For as long as I can remember (which is about 13 years if you’re keeping track), I’ve thought my dialogue was the absolute bomb. The best thing about my writing and the one thing that would never ever need to change.

I’ve also known for just as long that I have a weak spot when it comes to working in description and backstory, but that’s a different blog post.

Dialogue – turns out way back then I wasn’t quite right. I didn’t write the most amazing dialogue in history. It’s gotten better since then, at least I think so. I have a couple of friends who agree and one or two who don’t. (Wow, I made it sound like I have lots of friends who read my work. Nice ^_^).

Here’s the thing about dialogue for me. It’s what most of my stories are based on. At least it used to be. It’s the reason I don’t write the surroudning description so well. When I first picture a scene in my head, it’s all about what the characters are saying to each other and how they’re saying it. It has very little to do with where they are, what they’re fidgeting with, or what other senses are being called into play.

And this morning as I pondered why I’m having trouble writing the current scenes in my head, I realized it’s because I don’t have any dialogue to go with them. I have little snippets of action – like five second blurbs. It’s kind of the equivilent of watching a youtube video without the sound and having no idea what’s giong on and trying to fill in that minute and a half as you watch for the first time.

Why, though?

Tangent
Ever watch a Quinten Tarentino (sp?) movie? Or a Kevin Smith movie? Ever notice how all of the characters are capable of these amazing, intelligent, introspective conversations that most of us only have once a year and only when we’re very lucid and with our very best friends?
/Tangent

I suffer from the same ailment. Or rather, my characters do. They’re all painfully insightful, intelligent, willing to talk things through, logical…even when they’re being irrational and unreasonable.
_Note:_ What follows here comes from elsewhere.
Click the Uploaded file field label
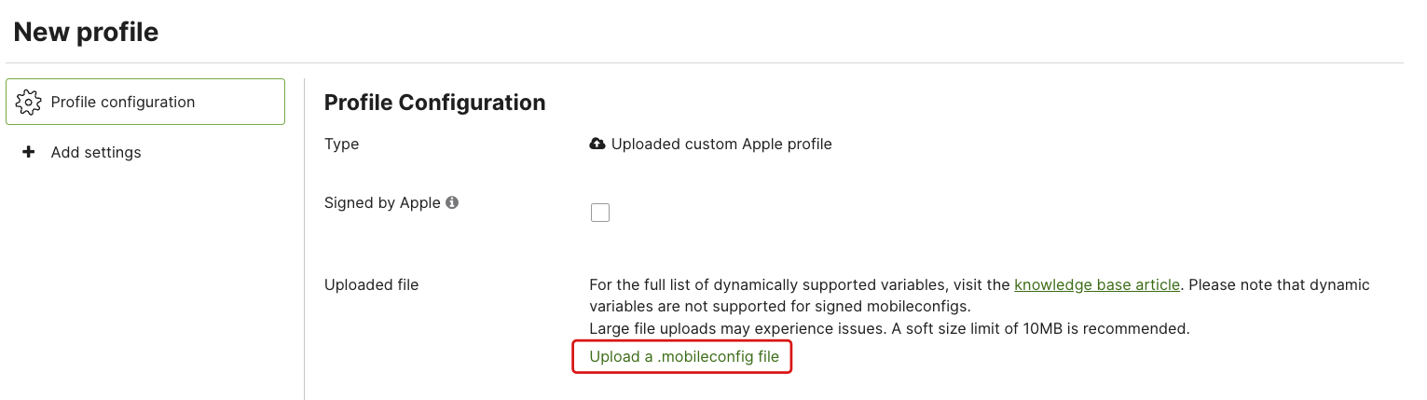(371, 284)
It’s a horrid habit that I’ve been struggling to break. I’m trying to learn that not everyone has a 120 IQ. That’s the case in what I’m writing right now. It’s a character driven piece where my average characters have to learn and grow in order to complete the arc. They’re from different social backgrounds than me, they’re much less afraid of conflict, and a couple of them are a lot more willing to use other people to get what they want.
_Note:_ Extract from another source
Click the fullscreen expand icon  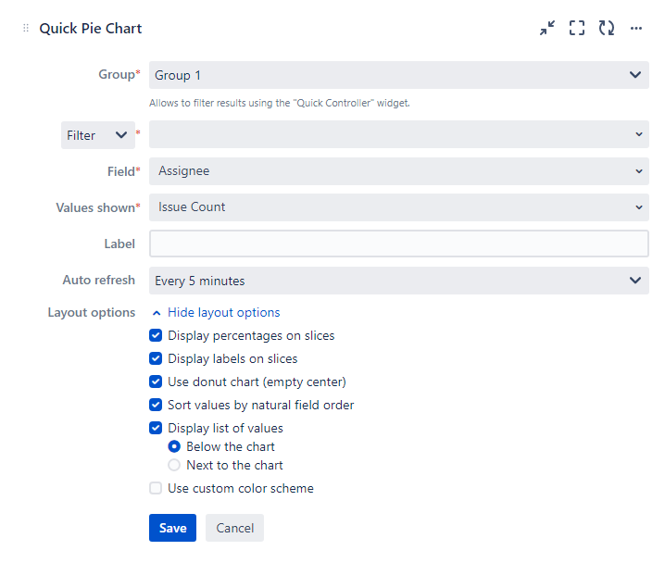(577, 29)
And I have to get inside that mindset in order to know how they talk and interract with people.

The thing is, now that I’ve figured out that’s my hang-up (today), it’s making it a lot easier to picture the conversation. I just have to tell myself “think…Jerry Springer meets the Mabinogi (or WoW if you prefer) social network”. And I’m 75% of the way there.

How do y’all get inside the heads of characters who don’t think like you?